Once they’d swallowed the last of their beer, they went back to their ropes.
*
When she was once again in the cool earth, Alexis approached the edge of the grave, stood still, lowered his head and . . .
‘Excuse me, Sir, would you mind getting out of the way?’
‘Pardon?’
‘Well, we’re really in a rush now. So we’ll put the other one in right away, that way you’ll have all the time you need afterwards to meditate –’
‘The other what?’ he said, startled.
‘Well, the other . . .’
Alexis turned round and saw a second coffin waiting on a trestle near the Vanneton-Marchanboeuf family, raised his eyebrows, then saw his friend’s smile.
‘What . . . what’s all this about?’
‘Come on . . . Make an effort . . . Can’t you see it – the boas and the pink ruffles around his wrists?’
Alexis broke down and it took Charles forever to console him after the added shock.
‘How . . . how did you manage it?’ he stammered, while the experts were packing up their gear.
‘I bought him.’
‘Huh?’
‘To start with, I actually did remember his name. I have to admit I’ve had time to think about it over these last months . . . Then I went to see his nephew, and I bought him.’
‘I don’t understand.’
‘There’s nothing to understand. We were sitting round having a drink, having a chat, and this Norman bloke wasn’t going along with it, it was shocking, he said, and it made me laugh to see that these people, who’d had nothing but bad things to say about him when he was alive, had suddenly got so mindful of his maggots . . . so I brought myself into line with their vulgar behaviour and pulled out my cheque book.
‘It was grand, Alex . . . Grandiose, even. It was like . . . something out of a short story by Maupassant. There was this stupid fool trying to pass off his crass stupidity as some kind of dignity, but after a while his wife came over
and said, “Oh, all the same, Pierrot . . . The boiler wants replacing . . . and what’s it to you whether Maurice has his final rest here or elsewhere, huh? He’s had his last rites . . . Huh?” Last rites . . . Sublime, isn’t it? So I asked how much it cost for a new boiler. They told me some amount and I copied it out without batting an eyelid. For that price, I reckon you could heat the entire Calvados region!’
Alexis was lapping it up.
‘And the best is yet to come: I’d filled everything out – the stub, the date, the place, but just when I was about to sign the cheque, up went my pen: “You know . . . given what this is costing me, I need at least . . .” Long silence. “Pardon?” “I want six photos of Na— of Maurice,” I said, “it’s that or nothing.”

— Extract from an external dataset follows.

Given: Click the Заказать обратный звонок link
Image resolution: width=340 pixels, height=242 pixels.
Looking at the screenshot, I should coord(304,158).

‘You should have seen the way they went into action. They could only find three! They had to call Aunt Whatsit! But she only had one! But maybe Bernadette, well she ought to have a few! So the son goes rushing over to Bernadette’s place, and in the meantime we went through all the albums, going berserk with all that fiddly transparent paper. Oh, it was a fine moment . . . For once, I was putting on the show for Nana . . . Well, anyway . . .’
He pulled an envelope out of his pocket.
‘Here they are. Look how sweet he was . . . Of course, the one where you recognize him best is the baby photo, naked on an animal skin . . . Yes, there you can tell he really is in his element.’
Alexis leafed through the photos and smiled, ‘Don’t you want one?’
‘No . . . you keep them.’
‘Why?’
‘It’s your only family.’
Alexis was silent.
‘And Anouk’s too, actually . . . That’s why I went to get him.’
‘I –’ he began, rubbing his nose, ‘I don’t know what to say, Charles . . .’
‘Don’t say anything. I did it for myself.’
Then he bent forward all of a sudden and pretended to be tying one of his shoelaces.
Alexis had just taken him by the shoulders, ‘brothers in arms’, and the embrace upset him.
He’d done it for himself, the purchase. As for the rest – their complicity – that was no longer part of this world.
Alexis was astonished to see Charles heading off towards the van, and he called out, ‘Where are you going?’